[Records from a data collection]
---
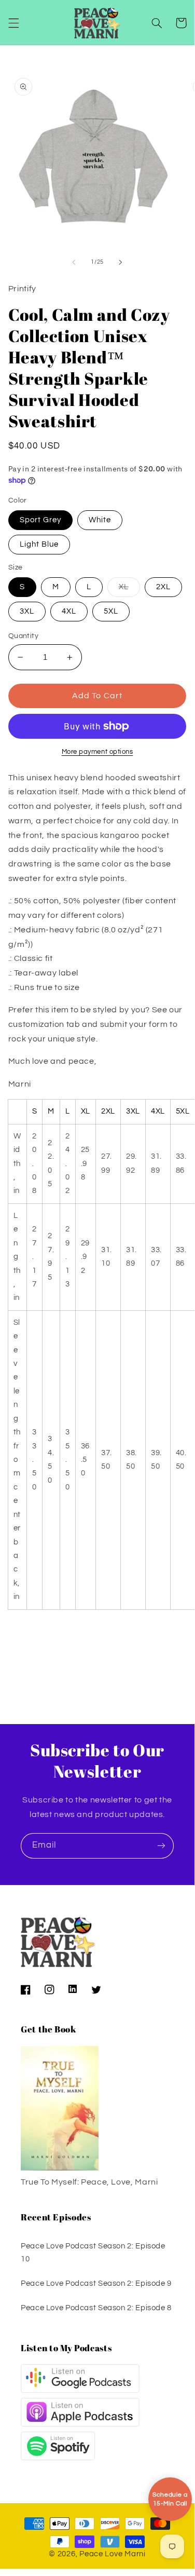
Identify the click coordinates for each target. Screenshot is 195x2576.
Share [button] (32, 1657)
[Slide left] (73, 262)
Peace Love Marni (112, 2554)
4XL (69, 611)
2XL (163, 587)
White (100, 520)
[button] (13, 23)
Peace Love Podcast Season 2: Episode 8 (96, 2308)
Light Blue (39, 544)
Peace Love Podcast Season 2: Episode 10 (93, 2252)
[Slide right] (120, 262)
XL (129, 589)
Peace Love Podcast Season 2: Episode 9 (96, 2283)
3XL (27, 611)
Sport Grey (41, 520)
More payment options (97, 752)
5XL (111, 611)
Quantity (23, 636)
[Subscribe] (161, 1846)
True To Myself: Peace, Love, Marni (89, 2182)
---
◆ ABOUT THIS EXERCISE
Where a line in the records above contains the string "Episode", return that line.

◆ RESPONSE
Peace Love Podcast Season 2: Episode 8 (96, 2308)
Peace Love Podcast Season 2: Episode 10 (93, 2252)
Peace Love Podcast Season 2: Episode 9 (96, 2283)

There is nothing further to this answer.